- **What is being asked**: Copy the data precisely, keeping every character.
^^^^^^^^
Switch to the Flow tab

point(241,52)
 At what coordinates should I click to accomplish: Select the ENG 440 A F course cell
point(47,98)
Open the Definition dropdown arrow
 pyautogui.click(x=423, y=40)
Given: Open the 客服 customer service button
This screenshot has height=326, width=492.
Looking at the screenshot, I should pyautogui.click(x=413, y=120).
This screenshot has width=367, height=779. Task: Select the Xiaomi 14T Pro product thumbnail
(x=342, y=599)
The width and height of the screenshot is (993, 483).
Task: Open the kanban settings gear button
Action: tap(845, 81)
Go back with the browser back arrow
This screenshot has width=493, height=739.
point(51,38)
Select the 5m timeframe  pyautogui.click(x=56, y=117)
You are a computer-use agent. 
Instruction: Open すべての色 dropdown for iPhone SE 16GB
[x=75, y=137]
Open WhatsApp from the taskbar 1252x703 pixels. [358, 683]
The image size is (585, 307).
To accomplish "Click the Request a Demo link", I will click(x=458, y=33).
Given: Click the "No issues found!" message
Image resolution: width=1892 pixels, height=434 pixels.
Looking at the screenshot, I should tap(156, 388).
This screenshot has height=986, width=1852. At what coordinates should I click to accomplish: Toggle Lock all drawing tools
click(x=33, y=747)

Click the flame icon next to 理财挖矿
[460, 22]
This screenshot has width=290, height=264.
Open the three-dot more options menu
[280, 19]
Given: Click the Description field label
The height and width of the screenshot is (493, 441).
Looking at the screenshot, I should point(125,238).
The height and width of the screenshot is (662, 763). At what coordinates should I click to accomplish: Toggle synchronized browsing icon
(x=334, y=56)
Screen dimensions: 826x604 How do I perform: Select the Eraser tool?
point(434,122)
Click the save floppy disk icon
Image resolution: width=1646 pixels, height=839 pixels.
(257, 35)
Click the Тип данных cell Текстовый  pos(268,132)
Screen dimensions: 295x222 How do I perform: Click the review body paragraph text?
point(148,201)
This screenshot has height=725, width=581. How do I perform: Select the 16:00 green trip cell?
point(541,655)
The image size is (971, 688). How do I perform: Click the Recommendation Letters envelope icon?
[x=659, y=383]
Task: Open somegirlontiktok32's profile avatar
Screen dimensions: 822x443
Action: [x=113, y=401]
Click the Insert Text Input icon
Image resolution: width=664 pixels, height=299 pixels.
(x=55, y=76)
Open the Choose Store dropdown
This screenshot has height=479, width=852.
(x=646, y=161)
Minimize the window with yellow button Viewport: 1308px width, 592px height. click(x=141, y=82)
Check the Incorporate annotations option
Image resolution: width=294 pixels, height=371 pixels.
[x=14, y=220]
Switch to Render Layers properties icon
^^^^^^^^
- **Response to the exercise**:
Switch to the Flow tab

point(241,52)
 At what coordinates should I click to accomplish: Select the ENG 440 A F course cell
point(47,98)
Open the Definition dropdown arrow
 pyautogui.click(x=423, y=40)
Given: Open the 客服 customer service button
This screenshot has height=326, width=492.
Looking at the screenshot, I should pyautogui.click(x=413, y=120).
This screenshot has width=367, height=779. Task: Select the Xiaomi 14T Pro product thumbnail
(x=342, y=599)
The width and height of the screenshot is (993, 483).
Task: Open the kanban settings gear button
Action: tap(845, 81)
Go back with the browser back arrow
This screenshot has width=493, height=739.
point(51,38)
Select the 5m timeframe  pyautogui.click(x=56, y=117)
You are a computer-use agent. 
Instruction: Open すべての色 dropdown for iPhone SE 16GB
[x=75, y=137]
Open WhatsApp from the taskbar 1252x703 pixels. [358, 683]
The image size is (585, 307).
To accomplish "Click the Request a Demo link", I will click(x=458, y=33).
Given: Click the "No issues found!" message
Image resolution: width=1892 pixels, height=434 pixels.
Looking at the screenshot, I should tap(156, 388).
This screenshot has height=986, width=1852. At what coordinates should I click to accomplish: Toggle Lock all drawing tools
click(x=33, y=747)

Click the flame icon next to 理财挖矿
[460, 22]
This screenshot has width=290, height=264.
Open the three-dot more options menu
[280, 19]
Given: Click the Description field label
The height and width of the screenshot is (493, 441).
Looking at the screenshot, I should point(125,238).
The height and width of the screenshot is (662, 763). At what coordinates should I click to accomplish: Toggle synchronized browsing icon
(x=334, y=56)
Screen dimensions: 826x604 How do I perform: Select the Eraser tool?
point(434,122)
Click the save floppy disk icon
Image resolution: width=1646 pixels, height=839 pixels.
(257, 35)
Click the Тип данных cell Текстовый  pos(268,132)
Screen dimensions: 295x222 How do I perform: Click the review body paragraph text?
point(148,201)
This screenshot has height=725, width=581. How do I perform: Select the 16:00 green trip cell?
point(541,655)
The image size is (971, 688). How do I perform: Click the Recommendation Letters envelope icon?
[x=659, y=383]
Task: Open somegirlontiktok32's profile avatar
Screen dimensions: 822x443
Action: [x=113, y=401]
Click the Insert Text Input icon
Image resolution: width=664 pixels, height=299 pixels.
(x=55, y=76)
Open the Choose Store dropdown
This screenshot has height=479, width=852.
(x=646, y=161)
Minimize the window with yellow button Viewport: 1308px width, 592px height. click(x=141, y=82)
Check the Incorporate annotations option
Image resolution: width=294 pixels, height=371 pixels.
[x=14, y=220]
Switch to Render Layers properties icon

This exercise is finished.